### Work instruction
Check each line of the records below and collect those holding "computer".

### Data provided
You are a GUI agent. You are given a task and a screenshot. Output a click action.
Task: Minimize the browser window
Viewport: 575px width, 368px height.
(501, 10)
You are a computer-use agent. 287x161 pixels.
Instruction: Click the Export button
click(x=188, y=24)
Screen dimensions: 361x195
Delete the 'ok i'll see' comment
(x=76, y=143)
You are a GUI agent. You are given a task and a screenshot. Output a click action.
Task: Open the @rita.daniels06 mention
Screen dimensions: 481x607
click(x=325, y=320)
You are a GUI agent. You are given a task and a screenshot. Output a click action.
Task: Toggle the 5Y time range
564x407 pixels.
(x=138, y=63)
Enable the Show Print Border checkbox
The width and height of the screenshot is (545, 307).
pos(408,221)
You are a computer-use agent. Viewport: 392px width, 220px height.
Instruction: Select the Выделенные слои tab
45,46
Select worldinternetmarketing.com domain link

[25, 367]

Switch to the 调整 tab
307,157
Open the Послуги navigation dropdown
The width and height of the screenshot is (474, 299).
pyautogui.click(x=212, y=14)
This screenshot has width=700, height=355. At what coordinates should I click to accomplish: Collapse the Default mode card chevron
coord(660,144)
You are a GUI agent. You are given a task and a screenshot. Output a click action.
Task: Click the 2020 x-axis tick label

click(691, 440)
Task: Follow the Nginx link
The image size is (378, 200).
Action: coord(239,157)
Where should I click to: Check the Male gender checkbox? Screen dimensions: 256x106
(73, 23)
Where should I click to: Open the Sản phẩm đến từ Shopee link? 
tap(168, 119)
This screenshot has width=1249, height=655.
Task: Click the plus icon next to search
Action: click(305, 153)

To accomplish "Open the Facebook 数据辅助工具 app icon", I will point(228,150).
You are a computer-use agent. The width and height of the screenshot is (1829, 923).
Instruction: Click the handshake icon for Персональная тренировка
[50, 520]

### Task answer
You are a computer-use agent. 287x161 pixels.
You are a computer-use agent. Viewport: 392px width, 220px height.
You are a computer-use agent. The width and height of the screenshot is (1829, 923).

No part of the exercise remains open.